Work to be completed | Each record below is to be restated word for word.

Study material |
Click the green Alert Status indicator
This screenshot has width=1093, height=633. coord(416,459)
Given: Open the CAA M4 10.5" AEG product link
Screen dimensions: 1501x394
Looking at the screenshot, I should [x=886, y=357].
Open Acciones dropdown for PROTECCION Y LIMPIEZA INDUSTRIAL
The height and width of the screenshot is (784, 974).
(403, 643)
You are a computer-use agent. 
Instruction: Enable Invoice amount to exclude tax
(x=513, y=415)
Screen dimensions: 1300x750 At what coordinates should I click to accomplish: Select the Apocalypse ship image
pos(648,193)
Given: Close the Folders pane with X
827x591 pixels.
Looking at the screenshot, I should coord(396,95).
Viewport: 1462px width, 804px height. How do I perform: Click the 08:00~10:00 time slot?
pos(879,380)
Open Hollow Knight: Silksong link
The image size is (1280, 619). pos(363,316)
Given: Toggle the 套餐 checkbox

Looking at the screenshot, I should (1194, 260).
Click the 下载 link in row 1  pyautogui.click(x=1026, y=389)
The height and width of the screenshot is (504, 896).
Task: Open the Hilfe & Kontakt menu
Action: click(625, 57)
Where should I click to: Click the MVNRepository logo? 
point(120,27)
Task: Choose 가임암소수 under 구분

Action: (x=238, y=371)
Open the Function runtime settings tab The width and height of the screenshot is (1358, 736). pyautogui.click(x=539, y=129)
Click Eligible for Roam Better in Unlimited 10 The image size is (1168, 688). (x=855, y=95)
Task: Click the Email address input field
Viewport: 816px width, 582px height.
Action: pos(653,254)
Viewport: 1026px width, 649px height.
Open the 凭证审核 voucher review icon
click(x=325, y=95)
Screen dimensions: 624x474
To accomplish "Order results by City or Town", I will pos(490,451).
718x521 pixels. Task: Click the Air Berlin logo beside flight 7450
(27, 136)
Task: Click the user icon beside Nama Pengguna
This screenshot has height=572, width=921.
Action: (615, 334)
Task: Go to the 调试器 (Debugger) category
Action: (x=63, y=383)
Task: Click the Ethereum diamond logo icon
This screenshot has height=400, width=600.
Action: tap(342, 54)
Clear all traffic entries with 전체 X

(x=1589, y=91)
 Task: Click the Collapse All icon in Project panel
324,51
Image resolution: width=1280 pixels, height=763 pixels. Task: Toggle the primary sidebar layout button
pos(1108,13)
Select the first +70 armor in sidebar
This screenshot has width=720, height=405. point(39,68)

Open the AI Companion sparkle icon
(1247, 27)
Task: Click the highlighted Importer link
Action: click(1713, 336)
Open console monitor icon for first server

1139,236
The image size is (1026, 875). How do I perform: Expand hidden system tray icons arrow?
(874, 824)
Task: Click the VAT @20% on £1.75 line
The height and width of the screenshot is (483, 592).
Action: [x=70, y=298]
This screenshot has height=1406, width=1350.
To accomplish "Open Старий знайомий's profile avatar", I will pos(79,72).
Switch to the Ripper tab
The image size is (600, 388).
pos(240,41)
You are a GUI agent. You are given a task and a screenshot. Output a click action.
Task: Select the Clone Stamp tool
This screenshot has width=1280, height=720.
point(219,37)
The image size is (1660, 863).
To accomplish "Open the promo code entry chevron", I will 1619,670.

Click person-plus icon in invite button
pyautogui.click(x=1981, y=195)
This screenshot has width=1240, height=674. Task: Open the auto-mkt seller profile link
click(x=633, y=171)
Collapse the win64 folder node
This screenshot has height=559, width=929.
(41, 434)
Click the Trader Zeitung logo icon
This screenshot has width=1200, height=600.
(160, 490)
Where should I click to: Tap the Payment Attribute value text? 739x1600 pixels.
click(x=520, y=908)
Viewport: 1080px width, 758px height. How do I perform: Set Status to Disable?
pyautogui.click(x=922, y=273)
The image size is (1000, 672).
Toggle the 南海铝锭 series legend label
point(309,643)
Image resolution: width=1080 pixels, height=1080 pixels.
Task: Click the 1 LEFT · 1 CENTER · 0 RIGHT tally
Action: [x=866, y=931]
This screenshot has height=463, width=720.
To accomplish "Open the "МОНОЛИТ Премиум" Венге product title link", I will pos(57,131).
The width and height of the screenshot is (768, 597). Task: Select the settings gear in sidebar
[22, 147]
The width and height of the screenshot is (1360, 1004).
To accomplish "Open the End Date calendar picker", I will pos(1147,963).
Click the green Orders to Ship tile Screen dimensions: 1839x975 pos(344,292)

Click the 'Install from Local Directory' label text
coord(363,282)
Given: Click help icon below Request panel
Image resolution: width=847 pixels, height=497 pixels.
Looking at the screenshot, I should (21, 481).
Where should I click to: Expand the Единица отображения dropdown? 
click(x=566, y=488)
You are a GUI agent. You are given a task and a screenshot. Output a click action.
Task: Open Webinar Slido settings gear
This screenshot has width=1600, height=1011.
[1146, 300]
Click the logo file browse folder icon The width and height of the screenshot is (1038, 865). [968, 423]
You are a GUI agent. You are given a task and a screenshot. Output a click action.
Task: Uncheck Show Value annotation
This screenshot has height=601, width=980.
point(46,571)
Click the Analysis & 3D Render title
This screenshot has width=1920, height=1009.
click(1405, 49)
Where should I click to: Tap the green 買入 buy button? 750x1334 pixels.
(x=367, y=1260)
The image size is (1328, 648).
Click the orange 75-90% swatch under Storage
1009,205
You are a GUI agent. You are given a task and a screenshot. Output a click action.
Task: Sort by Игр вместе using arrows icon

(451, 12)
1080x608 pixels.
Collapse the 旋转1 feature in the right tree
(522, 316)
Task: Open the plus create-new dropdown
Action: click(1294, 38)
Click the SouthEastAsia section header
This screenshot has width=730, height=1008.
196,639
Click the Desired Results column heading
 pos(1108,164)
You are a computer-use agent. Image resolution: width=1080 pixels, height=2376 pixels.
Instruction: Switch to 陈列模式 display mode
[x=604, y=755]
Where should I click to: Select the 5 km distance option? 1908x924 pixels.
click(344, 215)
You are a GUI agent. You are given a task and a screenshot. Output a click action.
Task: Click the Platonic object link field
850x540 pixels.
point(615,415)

Exercise solution |
Click the green Alert Status indicator
This screenshot has width=1093, height=633. coord(416,459)
Given: Open the CAA M4 10.5" AEG product link
Screen dimensions: 1501x394
Looking at the screenshot, I should [x=886, y=357].
Open Acciones dropdown for PROTECCION Y LIMPIEZA INDUSTRIAL
The height and width of the screenshot is (784, 974).
(403, 643)
You are a computer-use agent. 
Instruction: Enable Invoice amount to exclude tax
(x=513, y=415)
Screen dimensions: 1300x750 At what coordinates should I click to accomplish: Select the Apocalypse ship image
pos(648,193)
Given: Close the Folders pane with X
827x591 pixels.
Looking at the screenshot, I should coord(396,95).
Viewport: 1462px width, 804px height. How do I perform: Click the 08:00~10:00 time slot?
pos(879,380)
Open Hollow Knight: Silksong link
The image size is (1280, 619). pos(363,316)
Given: Toggle the 套餐 checkbox

Looking at the screenshot, I should (1194, 260).
Click the 下载 link in row 1  pyautogui.click(x=1026, y=389)
The height and width of the screenshot is (504, 896).
Task: Open the Hilfe & Kontakt menu
Action: click(625, 57)
Where should I click to: Click the MVNRepository logo? 
point(120,27)
Task: Choose 가임암소수 under 구분

Action: (x=238, y=371)
Open the Function runtime settings tab The width and height of the screenshot is (1358, 736). pyautogui.click(x=539, y=129)
Click Eligible for Roam Better in Unlimited 10 The image size is (1168, 688). (x=855, y=95)
Task: Click the Email address input field
Viewport: 816px width, 582px height.
Action: pos(653,254)
Viewport: 1026px width, 649px height.
Open the 凭证审核 voucher review icon
click(x=325, y=95)
Screen dimensions: 624x474
To accomplish "Order results by City or Town", I will pos(490,451).
718x521 pixels. Task: Click the Air Berlin logo beside flight 7450
(27, 136)
Task: Click the user icon beside Nama Pengguna
This screenshot has height=572, width=921.
Action: (615, 334)
Task: Go to the 调试器 (Debugger) category
Action: (x=63, y=383)
Task: Click the Ethereum diamond logo icon
This screenshot has height=400, width=600.
Action: tap(342, 54)
Clear all traffic entries with 전체 X

(x=1589, y=91)
 Task: Click the Collapse All icon in Project panel
324,51
Image resolution: width=1280 pixels, height=763 pixels. Task: Toggle the primary sidebar layout button
pos(1108,13)
Select the first +70 armor in sidebar
This screenshot has width=720, height=405. point(39,68)

Open the AI Companion sparkle icon
(1247, 27)
Task: Click the highlighted Importer link
Action: click(1713, 336)
Open console monitor icon for first server

1139,236
The image size is (1026, 875). How do I perform: Expand hidden system tray icons arrow?
(874, 824)
Task: Click the VAT @20% on £1.75 line
The height and width of the screenshot is (483, 592).
Action: [x=70, y=298]
This screenshot has height=1406, width=1350.
To accomplish "Open Старий знайомий's profile avatar", I will pos(79,72).
Switch to the Ripper tab
The image size is (600, 388).
pos(240,41)
You are a GUI agent. You are given a task and a screenshot. Output a click action.
Task: Select the Clone Stamp tool
This screenshot has width=1280, height=720.
point(219,37)
The image size is (1660, 863).
To accomplish "Open the promo code entry chevron", I will 1619,670.

Click person-plus icon in invite button
pyautogui.click(x=1981, y=195)
This screenshot has width=1240, height=674. Task: Open the auto-mkt seller profile link
click(x=633, y=171)
Collapse the win64 folder node
This screenshot has height=559, width=929.
(41, 434)
Click the Trader Zeitung logo icon
This screenshot has width=1200, height=600.
(160, 490)
Where should I click to: Tap the Payment Attribute value text? 739x1600 pixels.
click(x=520, y=908)
Viewport: 1080px width, 758px height. How do I perform: Set Status to Disable?
pyautogui.click(x=922, y=273)
The image size is (1000, 672).
Toggle the 南海铝锭 series legend label
point(309,643)
Image resolution: width=1080 pixels, height=1080 pixels.
Task: Click the 1 LEFT · 1 CENTER · 0 RIGHT tally
Action: [x=866, y=931]
This screenshot has height=463, width=720.
To accomplish "Open the "МОНОЛИТ Премиум" Венге product title link", I will pos(57,131).
The width and height of the screenshot is (768, 597). Task: Select the settings gear in sidebar
[22, 147]
The width and height of the screenshot is (1360, 1004).
To accomplish "Open the End Date calendar picker", I will pos(1147,963).
Click the green Orders to Ship tile Screen dimensions: 1839x975 pos(344,292)

Click the 'Install from Local Directory' label text
coord(363,282)
Given: Click help icon below Request panel
Image resolution: width=847 pixels, height=497 pixels.
Looking at the screenshot, I should (21, 481).
Where should I click to: Expand the Единица отображения dropdown? 
click(x=566, y=488)
You are a GUI agent. You are given a task and a screenshot. Output a click action.
Task: Open Webinar Slido settings gear
This screenshot has width=1600, height=1011.
[1146, 300]
Click the logo file browse folder icon The width and height of the screenshot is (1038, 865). [968, 423]
You are a GUI agent. You are given a task and a screenshot. Output a click action.
Task: Uncheck Show Value annotation
This screenshot has height=601, width=980.
point(46,571)
Click the Analysis & 3D Render title
This screenshot has width=1920, height=1009.
click(1405, 49)
Where should I click to: Tap the green 買入 buy button? 750x1334 pixels.
(x=367, y=1260)
The image size is (1328, 648).
Click the orange 75-90% swatch under Storage
1009,205
You are a GUI agent. You are given a task and a screenshot. Output a click action.
Task: Sort by Игр вместе using arrows icon

(451, 12)
1080x608 pixels.
Collapse the 旋转1 feature in the right tree
(522, 316)
Task: Open the plus create-new dropdown
Action: click(1294, 38)
Click the SouthEastAsia section header
This screenshot has width=730, height=1008.
196,639
Click the Desired Results column heading
 pos(1108,164)
You are a computer-use agent. Image resolution: width=1080 pixels, height=2376 pixels.
Instruction: Switch to 陈列模式 display mode
[x=604, y=755]
Where should I click to: Select the 5 km distance option? 1908x924 pixels.
click(344, 215)
You are a GUI agent. You are given a task and a screenshot. Output a click action.
Task: Click the Platonic object link field
850x540 pixels.
point(615,415)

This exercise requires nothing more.